In the official documentation for the loc function in pandas, it is written that using double brackets, loc[[]], returns a dataframe.

Single tuple. Note using [[]] returns a DataFrame. enter image description here

In the last case, it seems that using double brackets on a single column gives a syntax error. I do not understand this as using a single bracked worked for a single column, and using double brackets worked for a single row. Can someone explain to me why this happens?

Thanks in advance

CodePudding user response:

Use : for selecting all rows and [] for get one column to one column DataFrame:

print (df.loc[:, ['max_speed']])
            max_speed
cobra               1
viper               4
sidewinder          7

what is alternative:

print (df[['max_speed']])
            max_speed
cobra               1
viper               4
sidewinder          7

CodePudding user response:

In Pandas, the .loc[] accessor is used to select rows and columns from a DataFrame based on label(s) rather than index position(s). When you use .loc[] with a single column, it expects the input to be a DataFrame with a single column. When you pass in [[]] as the argument, it is interpreted as an empty DataFrame rather than a single column.

For example, the following will select a single column 'A' from a DataFrame df:

df = pd.DataFrame({'A': [1, 2, 3], 'B': [4, 5, 6]})
print(df.loc[:, 'A'])

This will return:

0    1
1    2
2    3
Name: A, dtype: int64

To select a single column, you can simply use the column name without [[]] brackets:

df = pd.DataFrame({'A': [1, 2, 3], 'B': [4, 5, 6]})
print(df.A)

If you want to select a single column but return it as a DataFrame, you can use the [] operator and pass in the column name as a string:

df = pd.DataFrame({'A': [1, 2, 3], 'B': [4, 5, 6]})
print(df[['A']])

The .loc[] method expects a single column to be passed in without [[]] brackets, and if you want to return the selected column as a DataFrame you can use the [] operator with the column name as a string.

CodePudding user response:

It appears that you wrongly parsed what .loc[['x']] means.

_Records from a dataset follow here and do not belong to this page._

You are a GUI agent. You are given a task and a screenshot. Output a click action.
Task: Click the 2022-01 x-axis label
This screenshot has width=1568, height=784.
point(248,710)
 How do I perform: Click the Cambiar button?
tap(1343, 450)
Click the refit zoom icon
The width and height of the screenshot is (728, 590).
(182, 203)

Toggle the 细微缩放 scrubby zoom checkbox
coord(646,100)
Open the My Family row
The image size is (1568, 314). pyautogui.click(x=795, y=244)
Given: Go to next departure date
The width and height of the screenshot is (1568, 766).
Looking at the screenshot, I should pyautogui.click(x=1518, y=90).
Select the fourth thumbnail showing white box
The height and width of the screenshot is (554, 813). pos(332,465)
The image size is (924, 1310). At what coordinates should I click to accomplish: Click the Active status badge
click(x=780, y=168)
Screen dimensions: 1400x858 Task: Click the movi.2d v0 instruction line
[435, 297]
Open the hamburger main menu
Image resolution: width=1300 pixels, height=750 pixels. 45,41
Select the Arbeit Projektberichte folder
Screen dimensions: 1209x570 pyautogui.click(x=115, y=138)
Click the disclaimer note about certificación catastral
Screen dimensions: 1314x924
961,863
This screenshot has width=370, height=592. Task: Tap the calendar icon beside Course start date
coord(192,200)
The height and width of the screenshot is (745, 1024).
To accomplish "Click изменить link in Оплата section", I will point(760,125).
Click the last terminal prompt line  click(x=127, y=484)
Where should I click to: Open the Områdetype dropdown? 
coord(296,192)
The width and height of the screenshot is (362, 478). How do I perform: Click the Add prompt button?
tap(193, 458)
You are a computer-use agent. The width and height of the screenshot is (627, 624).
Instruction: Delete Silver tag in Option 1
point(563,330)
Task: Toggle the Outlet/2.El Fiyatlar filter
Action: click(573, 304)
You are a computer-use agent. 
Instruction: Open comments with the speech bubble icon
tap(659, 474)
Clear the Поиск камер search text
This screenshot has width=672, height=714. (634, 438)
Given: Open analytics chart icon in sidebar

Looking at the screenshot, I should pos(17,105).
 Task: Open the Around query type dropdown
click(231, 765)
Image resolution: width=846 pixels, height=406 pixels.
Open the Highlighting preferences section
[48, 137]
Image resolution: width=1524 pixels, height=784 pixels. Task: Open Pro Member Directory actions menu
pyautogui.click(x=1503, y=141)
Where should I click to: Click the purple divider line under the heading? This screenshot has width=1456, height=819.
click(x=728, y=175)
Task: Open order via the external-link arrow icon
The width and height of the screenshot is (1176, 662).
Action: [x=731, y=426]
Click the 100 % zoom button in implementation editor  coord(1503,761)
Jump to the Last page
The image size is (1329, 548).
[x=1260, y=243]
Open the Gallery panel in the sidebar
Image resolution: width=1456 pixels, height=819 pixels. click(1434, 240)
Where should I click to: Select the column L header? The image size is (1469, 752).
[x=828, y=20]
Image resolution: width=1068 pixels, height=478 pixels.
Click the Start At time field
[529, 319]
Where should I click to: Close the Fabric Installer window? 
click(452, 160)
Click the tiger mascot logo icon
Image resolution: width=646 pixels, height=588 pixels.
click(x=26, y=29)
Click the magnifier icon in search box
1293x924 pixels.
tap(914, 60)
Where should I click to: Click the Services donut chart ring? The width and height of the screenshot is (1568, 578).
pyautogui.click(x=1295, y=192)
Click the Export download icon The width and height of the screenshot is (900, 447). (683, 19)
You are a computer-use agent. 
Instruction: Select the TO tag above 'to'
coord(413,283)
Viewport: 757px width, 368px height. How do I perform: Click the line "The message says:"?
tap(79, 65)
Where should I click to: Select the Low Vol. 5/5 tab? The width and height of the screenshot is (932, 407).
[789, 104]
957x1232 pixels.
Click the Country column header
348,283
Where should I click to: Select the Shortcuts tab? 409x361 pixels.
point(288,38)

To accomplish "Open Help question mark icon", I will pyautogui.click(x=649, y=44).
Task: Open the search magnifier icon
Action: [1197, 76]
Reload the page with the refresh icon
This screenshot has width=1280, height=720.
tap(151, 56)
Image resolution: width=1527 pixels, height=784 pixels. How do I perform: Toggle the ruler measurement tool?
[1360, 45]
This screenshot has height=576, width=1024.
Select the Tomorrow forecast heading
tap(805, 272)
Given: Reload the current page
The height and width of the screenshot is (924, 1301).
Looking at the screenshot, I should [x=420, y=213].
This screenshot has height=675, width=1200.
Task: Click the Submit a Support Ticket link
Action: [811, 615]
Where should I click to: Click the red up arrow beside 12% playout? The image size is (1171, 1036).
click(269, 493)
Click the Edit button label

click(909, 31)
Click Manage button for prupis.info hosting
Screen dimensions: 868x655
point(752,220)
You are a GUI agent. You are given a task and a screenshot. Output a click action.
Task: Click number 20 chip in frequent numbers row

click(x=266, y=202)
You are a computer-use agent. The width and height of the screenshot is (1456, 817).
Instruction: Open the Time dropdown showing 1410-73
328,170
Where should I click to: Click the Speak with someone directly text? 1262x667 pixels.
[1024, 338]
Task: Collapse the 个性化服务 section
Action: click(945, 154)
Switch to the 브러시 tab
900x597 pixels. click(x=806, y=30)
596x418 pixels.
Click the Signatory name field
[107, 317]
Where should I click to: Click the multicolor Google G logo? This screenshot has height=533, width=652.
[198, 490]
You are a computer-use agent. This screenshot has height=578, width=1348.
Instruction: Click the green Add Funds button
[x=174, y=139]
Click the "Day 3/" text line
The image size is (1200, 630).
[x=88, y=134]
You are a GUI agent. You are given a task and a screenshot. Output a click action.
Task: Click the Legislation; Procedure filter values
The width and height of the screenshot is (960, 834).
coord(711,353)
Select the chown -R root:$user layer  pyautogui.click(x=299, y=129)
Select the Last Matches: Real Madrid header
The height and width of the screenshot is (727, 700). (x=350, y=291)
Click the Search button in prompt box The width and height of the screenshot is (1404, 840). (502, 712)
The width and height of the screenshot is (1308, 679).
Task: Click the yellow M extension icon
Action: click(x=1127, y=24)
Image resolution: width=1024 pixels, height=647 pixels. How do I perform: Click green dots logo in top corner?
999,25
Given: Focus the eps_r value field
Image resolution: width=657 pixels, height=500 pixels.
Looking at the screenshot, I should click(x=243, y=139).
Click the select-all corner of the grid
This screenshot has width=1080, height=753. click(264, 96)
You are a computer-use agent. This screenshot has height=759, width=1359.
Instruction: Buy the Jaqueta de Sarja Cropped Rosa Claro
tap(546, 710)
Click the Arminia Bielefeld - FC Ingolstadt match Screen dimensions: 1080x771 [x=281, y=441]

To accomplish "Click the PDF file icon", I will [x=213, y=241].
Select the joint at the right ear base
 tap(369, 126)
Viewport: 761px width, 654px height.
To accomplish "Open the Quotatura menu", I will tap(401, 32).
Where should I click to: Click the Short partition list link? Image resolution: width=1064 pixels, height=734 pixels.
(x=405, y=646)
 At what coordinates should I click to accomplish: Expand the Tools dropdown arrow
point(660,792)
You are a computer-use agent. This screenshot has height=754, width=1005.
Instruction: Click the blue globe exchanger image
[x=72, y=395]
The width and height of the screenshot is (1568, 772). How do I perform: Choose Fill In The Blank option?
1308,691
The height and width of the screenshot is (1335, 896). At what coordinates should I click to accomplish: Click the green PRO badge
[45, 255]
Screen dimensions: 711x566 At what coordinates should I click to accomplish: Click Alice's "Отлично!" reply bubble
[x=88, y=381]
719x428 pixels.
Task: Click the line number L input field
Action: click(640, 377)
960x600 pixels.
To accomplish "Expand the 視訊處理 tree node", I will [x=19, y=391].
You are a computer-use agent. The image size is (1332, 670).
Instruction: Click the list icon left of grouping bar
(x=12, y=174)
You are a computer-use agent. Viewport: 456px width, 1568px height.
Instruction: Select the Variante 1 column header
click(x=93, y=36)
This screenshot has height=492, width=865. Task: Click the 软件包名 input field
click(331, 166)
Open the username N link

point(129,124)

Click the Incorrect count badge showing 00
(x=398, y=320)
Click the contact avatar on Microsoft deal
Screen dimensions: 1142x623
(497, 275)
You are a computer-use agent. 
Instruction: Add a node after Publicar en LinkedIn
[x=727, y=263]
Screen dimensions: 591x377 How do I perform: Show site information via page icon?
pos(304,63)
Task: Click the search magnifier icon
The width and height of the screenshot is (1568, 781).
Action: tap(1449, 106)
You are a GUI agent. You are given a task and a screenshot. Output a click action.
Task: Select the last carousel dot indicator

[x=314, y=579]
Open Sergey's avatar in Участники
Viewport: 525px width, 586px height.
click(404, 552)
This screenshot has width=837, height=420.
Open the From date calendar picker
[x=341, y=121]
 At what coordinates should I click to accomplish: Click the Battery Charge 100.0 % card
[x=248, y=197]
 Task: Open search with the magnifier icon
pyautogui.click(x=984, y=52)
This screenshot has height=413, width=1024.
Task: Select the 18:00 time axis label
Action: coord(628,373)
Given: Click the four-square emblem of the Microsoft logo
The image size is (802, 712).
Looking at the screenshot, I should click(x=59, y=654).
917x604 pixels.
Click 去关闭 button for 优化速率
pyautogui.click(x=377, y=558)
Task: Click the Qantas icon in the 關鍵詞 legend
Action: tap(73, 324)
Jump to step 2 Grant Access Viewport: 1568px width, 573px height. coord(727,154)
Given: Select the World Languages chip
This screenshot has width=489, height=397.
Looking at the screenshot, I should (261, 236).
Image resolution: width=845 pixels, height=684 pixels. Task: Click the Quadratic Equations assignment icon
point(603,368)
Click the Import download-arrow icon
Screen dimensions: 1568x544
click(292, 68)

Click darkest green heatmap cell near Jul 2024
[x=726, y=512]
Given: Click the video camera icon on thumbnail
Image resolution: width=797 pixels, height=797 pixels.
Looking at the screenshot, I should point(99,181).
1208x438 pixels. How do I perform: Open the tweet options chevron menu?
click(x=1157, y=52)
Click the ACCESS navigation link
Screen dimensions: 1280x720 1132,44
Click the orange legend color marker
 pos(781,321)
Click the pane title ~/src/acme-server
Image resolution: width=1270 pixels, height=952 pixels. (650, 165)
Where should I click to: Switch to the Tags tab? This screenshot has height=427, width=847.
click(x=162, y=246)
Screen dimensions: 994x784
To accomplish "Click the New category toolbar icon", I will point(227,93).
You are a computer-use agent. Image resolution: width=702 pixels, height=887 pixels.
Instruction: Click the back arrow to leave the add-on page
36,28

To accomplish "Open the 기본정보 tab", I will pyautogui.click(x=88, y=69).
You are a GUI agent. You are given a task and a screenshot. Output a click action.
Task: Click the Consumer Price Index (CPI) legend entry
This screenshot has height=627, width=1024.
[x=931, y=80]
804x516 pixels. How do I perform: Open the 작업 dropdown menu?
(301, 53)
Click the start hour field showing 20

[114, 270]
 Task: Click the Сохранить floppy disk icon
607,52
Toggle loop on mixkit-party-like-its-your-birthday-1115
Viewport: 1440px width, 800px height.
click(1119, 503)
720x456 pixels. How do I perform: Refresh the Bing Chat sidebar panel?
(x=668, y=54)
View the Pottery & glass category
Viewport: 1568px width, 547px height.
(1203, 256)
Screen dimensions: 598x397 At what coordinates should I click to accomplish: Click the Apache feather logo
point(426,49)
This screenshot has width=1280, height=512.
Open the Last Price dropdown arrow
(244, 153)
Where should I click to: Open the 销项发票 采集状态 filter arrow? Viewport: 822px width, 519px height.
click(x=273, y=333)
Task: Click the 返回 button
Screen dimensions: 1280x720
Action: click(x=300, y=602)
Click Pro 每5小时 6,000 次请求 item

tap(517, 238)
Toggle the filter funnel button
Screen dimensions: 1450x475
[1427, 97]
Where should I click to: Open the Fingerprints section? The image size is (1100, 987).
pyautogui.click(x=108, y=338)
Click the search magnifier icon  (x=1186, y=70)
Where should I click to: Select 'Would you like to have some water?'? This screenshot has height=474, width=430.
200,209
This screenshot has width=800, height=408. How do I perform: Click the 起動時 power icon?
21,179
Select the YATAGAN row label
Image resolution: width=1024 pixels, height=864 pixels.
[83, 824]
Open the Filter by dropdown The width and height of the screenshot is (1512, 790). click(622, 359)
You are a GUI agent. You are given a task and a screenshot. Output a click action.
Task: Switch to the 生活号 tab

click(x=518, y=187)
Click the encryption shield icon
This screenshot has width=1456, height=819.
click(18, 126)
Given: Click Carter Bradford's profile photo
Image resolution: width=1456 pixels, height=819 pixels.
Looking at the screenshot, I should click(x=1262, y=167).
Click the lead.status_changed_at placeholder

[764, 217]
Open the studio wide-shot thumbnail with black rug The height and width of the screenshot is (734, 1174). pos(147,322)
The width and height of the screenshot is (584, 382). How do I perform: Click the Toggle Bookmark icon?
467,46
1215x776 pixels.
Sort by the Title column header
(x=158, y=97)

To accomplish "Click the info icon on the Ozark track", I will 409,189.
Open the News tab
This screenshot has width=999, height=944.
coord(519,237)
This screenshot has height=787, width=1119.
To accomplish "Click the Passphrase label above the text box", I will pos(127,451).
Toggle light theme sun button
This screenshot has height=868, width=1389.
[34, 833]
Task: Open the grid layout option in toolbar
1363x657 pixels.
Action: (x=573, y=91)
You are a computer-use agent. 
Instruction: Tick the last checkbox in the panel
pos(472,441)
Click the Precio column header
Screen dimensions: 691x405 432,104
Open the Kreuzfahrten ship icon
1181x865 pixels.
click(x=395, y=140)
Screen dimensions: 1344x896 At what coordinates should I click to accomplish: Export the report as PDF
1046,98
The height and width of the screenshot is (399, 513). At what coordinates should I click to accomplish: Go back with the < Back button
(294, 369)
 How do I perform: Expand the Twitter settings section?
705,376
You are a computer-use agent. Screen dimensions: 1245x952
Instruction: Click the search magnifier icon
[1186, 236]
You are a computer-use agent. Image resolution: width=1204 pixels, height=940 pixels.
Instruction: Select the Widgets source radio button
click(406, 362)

The double brackets are no special "dataframe operator" ([[ 'x' ]]). Rather, you are passing a list of one or more row names into single brackets ([ ['x'] ]). If you pass only one argument, it will be interpreted as row labels and the column labels are implicitly set to : (= all of them). If you wanna set column labels to something else, you need to add another parameter to .loc[], not to .loc[[]], i.e., .loc[<row_labels>, <col_labels>], where the parameters can be either lists or strings.

As a rule of thumb, the number of lists (including the shortcut :) you pass to loc gives you the number of dimensions of the output: Pass two lists, you get a dataframe (2D). (Note that if you only pass a single list and nothing else, it is implicitly [your_list, :] == two lists). Pass one list, one string, you get a a series (1D). Pass two strings, you get a 0D object, or a scalar, i.e., the value in the cell.